I saw a young woman sitting down by the river one summer evening. She was barefoot and wore a long white skirt, romantic in a Victorian kind of way. Her feet dangled over the water and she was reading Madame Bovary. Nothing unusual there, you might say, except that she was absent-mindedly feeding crusts to a large cob swan, which waited patiently at her toes. They seemed more at ease together than most of the other couples down on the Quay that night. It felt I’d interrupted something intimate, as if they were waiting for me to pass so she could carry on reading her book to him out loud.
Why would a girl prefer the company of a swan to that of her own kind on a summer evening?
It’s not hard to see the appeal. You’ve only got to watch the faces of children feeding the swans to remember the longing to pick them up and bury your face in all those feathers. Their size and fierceness only heightened the appeal – the illicit dream of hugging a beautiful, wild thing…
And perhaps, if human company had proved difficult and unsatisfying, might you not be more likely to feel an affinity with something like a swan? Your own existence might seem mirrored in theirs – out there alone on the river all day and night, full of thoughts and feelings and glimpses of beauty they have no-one to share with…
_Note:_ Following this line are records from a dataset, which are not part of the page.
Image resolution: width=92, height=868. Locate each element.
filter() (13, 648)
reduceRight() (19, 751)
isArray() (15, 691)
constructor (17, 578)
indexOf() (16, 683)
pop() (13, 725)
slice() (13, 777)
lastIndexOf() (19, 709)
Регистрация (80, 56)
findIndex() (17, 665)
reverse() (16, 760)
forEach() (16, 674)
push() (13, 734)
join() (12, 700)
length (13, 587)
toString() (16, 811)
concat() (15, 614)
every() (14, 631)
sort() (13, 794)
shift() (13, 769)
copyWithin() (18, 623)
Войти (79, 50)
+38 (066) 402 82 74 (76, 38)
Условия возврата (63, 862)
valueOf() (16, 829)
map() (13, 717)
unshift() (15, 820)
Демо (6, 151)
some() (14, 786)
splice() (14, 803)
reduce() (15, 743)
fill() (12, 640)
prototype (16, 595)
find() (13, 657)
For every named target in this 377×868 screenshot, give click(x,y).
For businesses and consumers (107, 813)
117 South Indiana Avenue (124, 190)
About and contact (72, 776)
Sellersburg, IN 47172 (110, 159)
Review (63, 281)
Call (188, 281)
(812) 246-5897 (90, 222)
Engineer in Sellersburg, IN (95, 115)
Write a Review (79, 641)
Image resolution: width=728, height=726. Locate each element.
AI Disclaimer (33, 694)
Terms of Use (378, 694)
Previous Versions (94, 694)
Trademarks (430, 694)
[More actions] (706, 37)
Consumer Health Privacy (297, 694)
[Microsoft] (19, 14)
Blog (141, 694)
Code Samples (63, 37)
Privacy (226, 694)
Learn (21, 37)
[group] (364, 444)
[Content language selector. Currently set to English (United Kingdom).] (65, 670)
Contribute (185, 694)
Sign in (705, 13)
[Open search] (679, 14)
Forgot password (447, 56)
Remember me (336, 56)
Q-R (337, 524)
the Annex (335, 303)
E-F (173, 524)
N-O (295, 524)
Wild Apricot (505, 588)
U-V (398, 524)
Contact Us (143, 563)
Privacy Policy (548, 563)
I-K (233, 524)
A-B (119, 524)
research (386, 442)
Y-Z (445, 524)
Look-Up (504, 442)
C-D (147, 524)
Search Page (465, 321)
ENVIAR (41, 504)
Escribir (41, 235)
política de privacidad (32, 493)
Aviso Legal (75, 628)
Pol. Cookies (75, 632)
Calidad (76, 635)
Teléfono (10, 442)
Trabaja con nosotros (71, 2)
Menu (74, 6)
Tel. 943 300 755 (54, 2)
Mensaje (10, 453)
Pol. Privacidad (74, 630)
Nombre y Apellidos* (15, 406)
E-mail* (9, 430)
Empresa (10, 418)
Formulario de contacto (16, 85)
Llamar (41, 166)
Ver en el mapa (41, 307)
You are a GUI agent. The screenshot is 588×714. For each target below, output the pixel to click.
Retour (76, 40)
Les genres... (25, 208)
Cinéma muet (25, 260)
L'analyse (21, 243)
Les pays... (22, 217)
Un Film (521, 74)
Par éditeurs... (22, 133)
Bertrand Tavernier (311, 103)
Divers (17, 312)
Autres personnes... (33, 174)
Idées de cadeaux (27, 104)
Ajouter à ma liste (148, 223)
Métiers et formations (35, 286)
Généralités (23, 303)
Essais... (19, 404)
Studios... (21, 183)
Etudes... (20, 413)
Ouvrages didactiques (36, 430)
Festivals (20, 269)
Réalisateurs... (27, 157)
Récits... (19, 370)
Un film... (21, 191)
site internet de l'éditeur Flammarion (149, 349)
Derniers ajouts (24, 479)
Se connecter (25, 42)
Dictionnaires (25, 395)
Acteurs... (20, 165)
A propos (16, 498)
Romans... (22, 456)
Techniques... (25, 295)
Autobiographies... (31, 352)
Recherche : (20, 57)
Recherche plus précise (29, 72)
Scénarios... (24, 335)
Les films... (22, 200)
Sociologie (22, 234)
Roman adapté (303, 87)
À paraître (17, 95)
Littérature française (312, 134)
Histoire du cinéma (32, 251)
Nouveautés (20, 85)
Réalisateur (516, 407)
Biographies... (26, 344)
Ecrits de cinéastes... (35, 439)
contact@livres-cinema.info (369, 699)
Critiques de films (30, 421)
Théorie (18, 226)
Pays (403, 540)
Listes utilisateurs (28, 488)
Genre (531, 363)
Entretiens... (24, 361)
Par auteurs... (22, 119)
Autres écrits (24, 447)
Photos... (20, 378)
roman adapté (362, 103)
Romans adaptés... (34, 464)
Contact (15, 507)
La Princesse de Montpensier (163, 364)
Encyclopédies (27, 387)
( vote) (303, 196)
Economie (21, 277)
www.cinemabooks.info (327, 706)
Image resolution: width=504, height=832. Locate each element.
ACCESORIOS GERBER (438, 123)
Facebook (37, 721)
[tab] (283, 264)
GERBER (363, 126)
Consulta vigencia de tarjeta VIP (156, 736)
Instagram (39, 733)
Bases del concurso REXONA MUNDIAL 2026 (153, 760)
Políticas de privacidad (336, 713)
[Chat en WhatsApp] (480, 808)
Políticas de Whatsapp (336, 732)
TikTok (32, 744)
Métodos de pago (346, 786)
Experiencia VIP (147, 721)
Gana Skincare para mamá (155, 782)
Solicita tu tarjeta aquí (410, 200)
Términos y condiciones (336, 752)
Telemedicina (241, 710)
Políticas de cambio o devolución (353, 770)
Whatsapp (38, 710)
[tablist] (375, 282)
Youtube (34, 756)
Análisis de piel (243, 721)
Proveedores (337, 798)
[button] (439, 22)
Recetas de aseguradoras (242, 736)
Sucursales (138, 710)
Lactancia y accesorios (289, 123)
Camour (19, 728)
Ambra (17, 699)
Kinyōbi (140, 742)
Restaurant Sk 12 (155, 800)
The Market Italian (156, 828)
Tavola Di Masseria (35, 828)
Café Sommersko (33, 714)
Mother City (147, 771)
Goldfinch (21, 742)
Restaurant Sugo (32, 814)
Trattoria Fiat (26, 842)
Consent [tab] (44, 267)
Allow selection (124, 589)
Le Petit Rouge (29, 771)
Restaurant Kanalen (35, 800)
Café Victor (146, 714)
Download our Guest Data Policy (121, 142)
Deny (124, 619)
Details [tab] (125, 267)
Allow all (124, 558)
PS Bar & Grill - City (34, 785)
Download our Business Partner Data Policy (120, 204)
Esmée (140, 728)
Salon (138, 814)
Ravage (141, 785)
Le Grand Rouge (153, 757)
Perfect companions then, swans and lonely hearts. But when should you start worrying about someone who prefers the company of a swan? Lots of people talk to their pets. It’s surely harmless fun to ascribe to animals moods and personalities they can’t possibly own, moods and personalities that are scrambled reflections of our own. That’s what makes them perfect companions.
But what if the animal in question answered back? What if our girl by the river was disturbed from her book by a wry chuckle from the beak of her swan? Should she take him home? Might happiness ever be found in such madness?